> [REQUIREMENTS]:
Arrange as a numbered list everything from the line containing "At what coordinates" down to the line containing "This screenshot has height=456, width=618.", both included, omitting any blank lines in the data.

++++

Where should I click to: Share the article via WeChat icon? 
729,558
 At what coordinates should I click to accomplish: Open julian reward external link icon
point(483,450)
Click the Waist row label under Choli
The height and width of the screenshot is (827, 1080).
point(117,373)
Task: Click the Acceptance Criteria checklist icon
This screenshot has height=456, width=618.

++++

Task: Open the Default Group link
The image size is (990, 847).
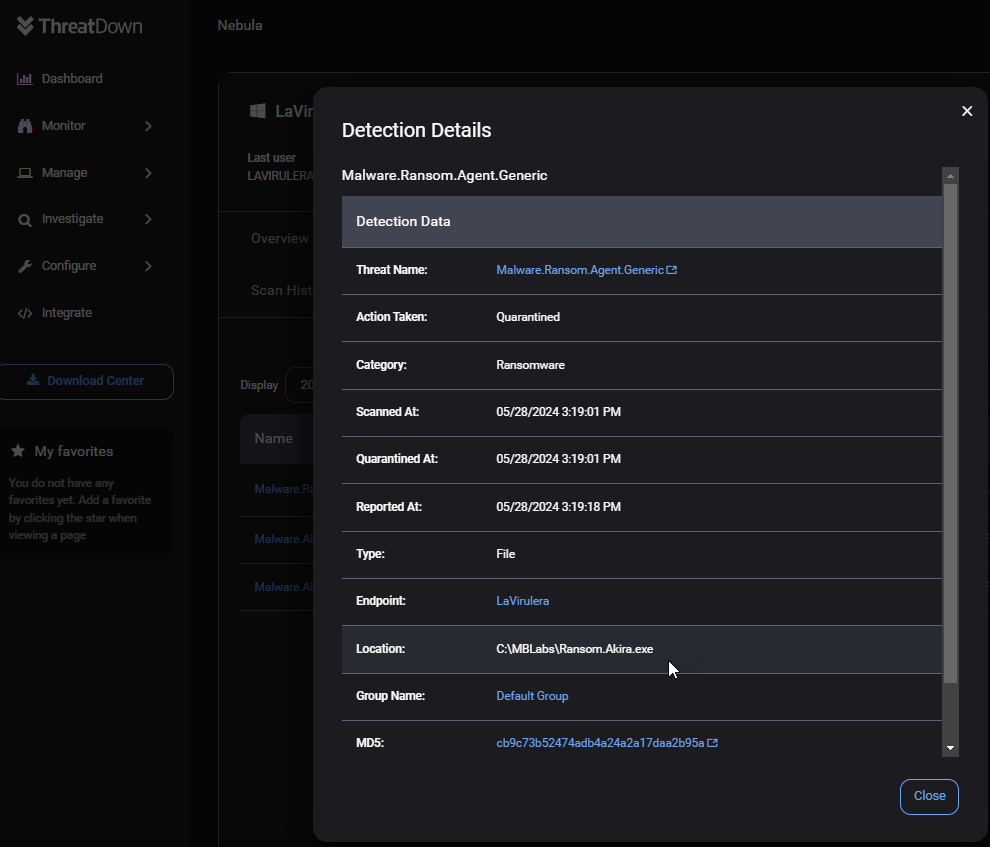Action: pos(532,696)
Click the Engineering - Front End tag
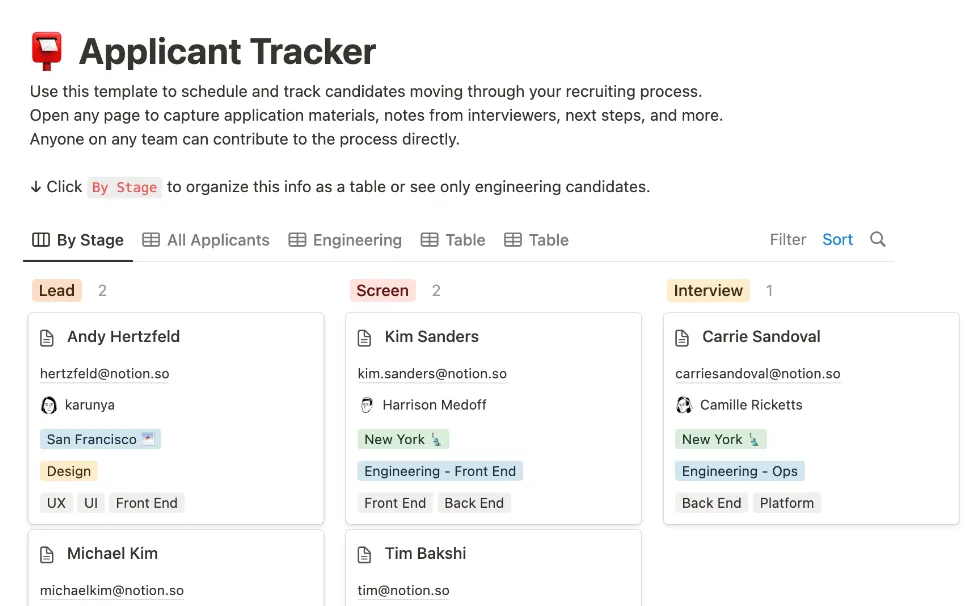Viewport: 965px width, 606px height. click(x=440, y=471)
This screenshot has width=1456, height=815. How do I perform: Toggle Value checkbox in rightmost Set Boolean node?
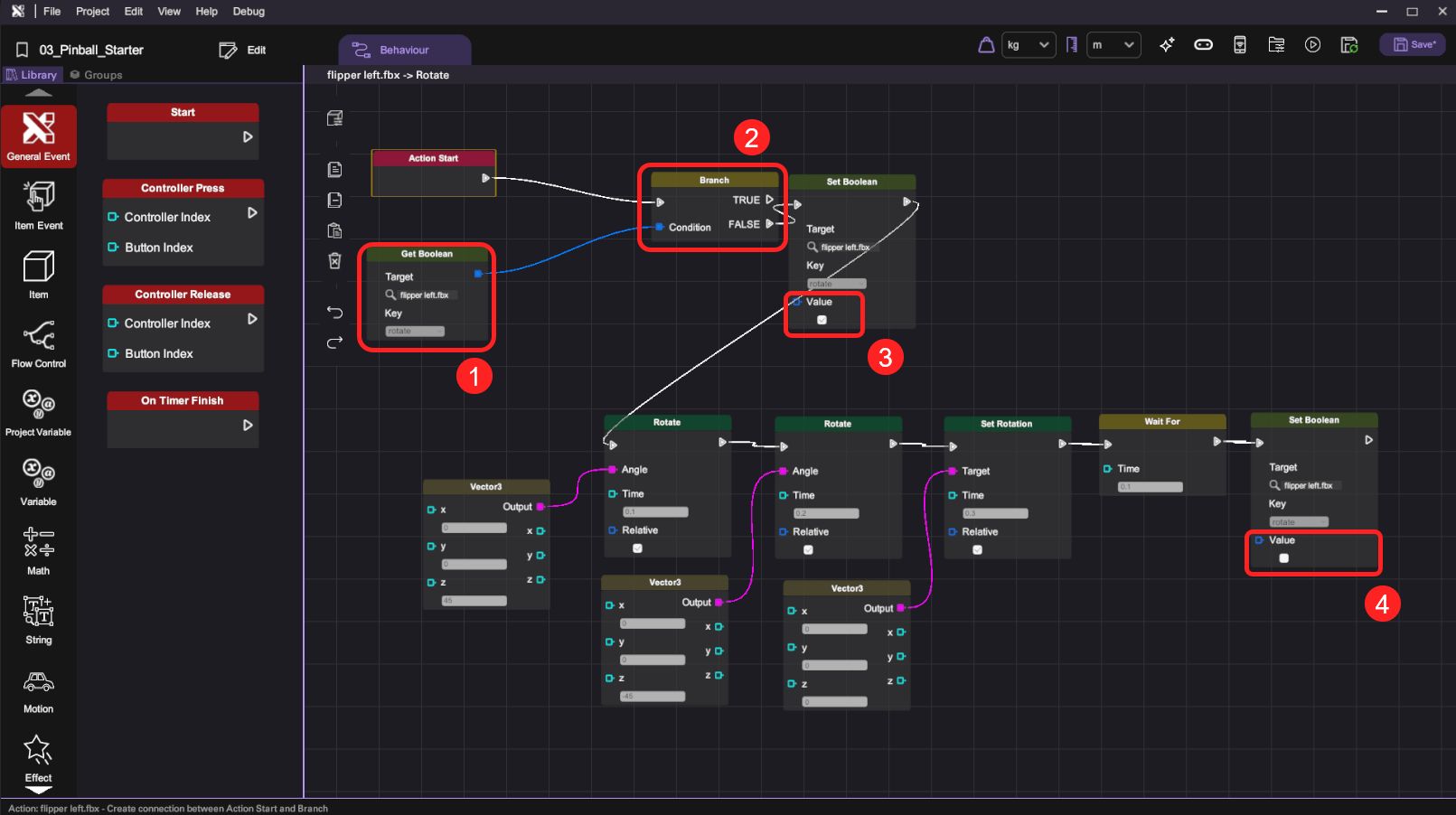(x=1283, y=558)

++++

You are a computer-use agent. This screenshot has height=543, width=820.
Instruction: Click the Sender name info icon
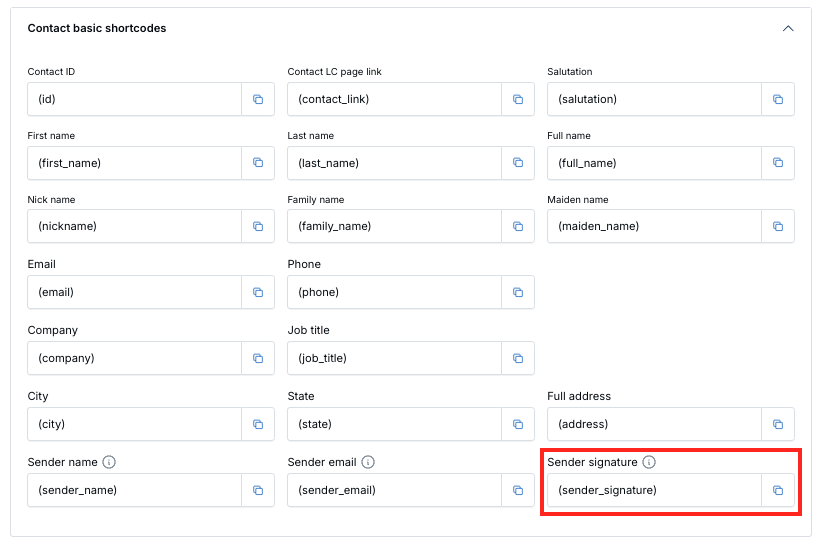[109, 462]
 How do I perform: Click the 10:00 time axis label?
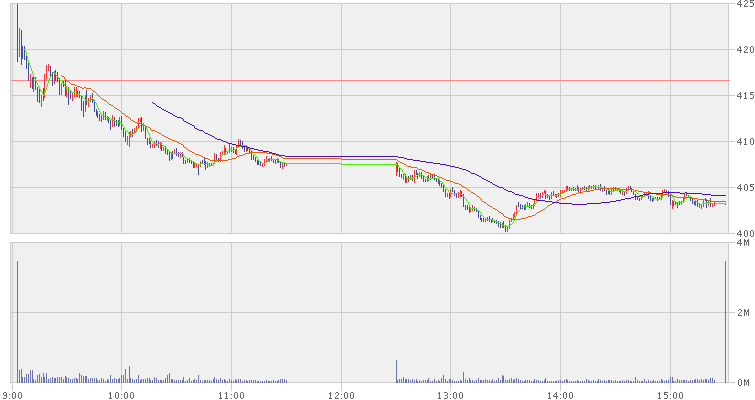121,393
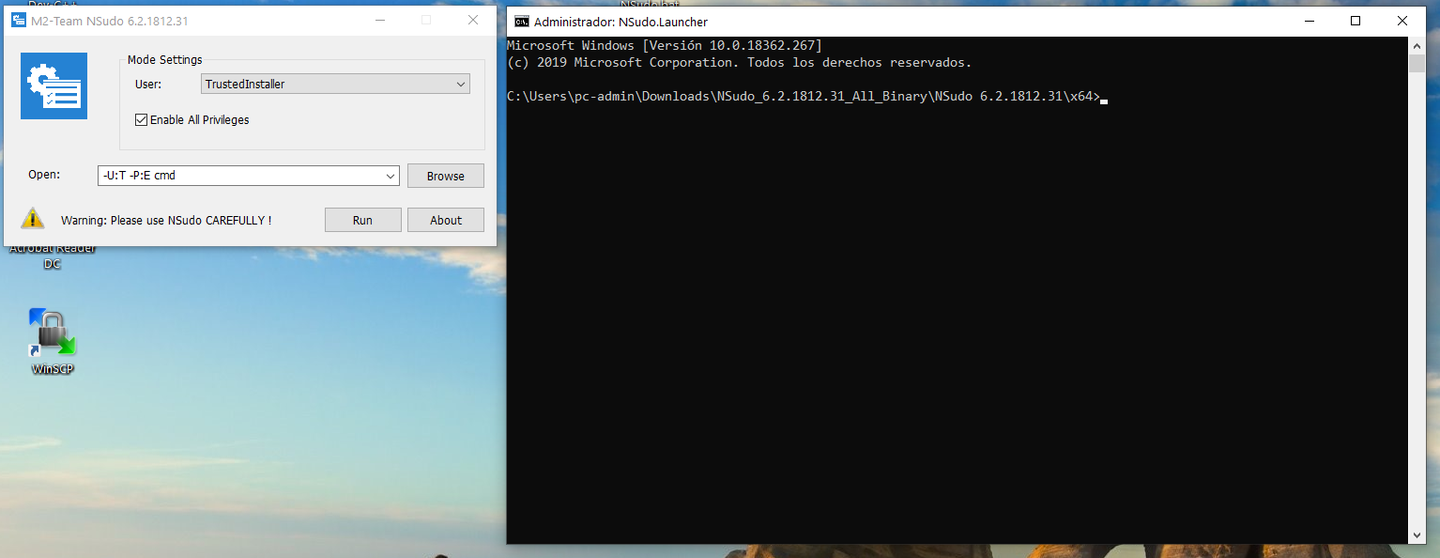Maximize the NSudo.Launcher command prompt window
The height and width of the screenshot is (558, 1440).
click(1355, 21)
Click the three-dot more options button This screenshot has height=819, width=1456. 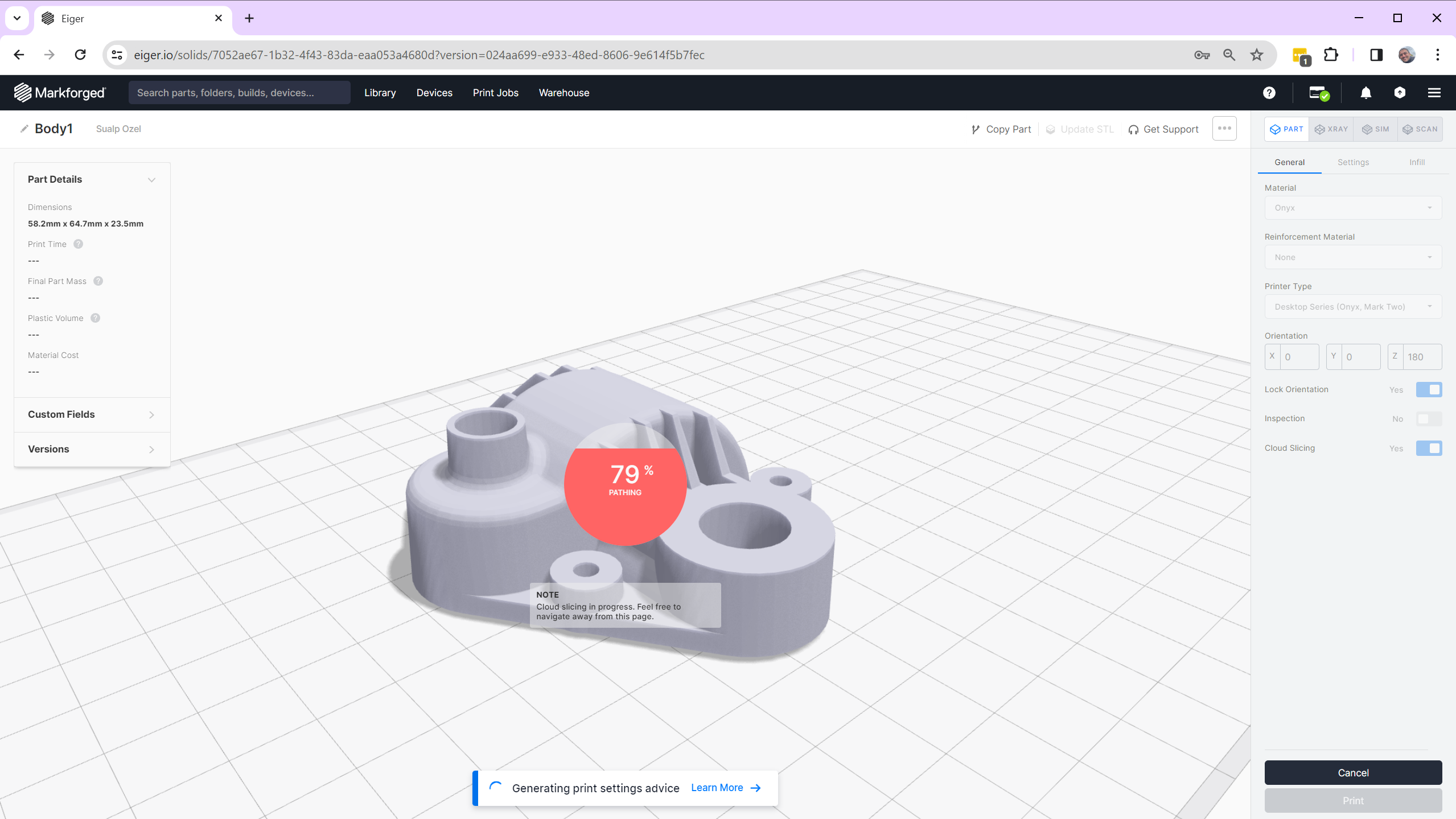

++++

> [CORRECT RESULT]:
1.  At what coordinates should I click to accomplish: Open julian reward external link icon
2. point(483,450)
3. Click the Waist row label under Choli
4. The height and width of the screenshot is (827, 1080).
5. point(117,373)
6. Task: Click the Acceptance Criteria checklist icon
7. This screenshot has height=456, width=618.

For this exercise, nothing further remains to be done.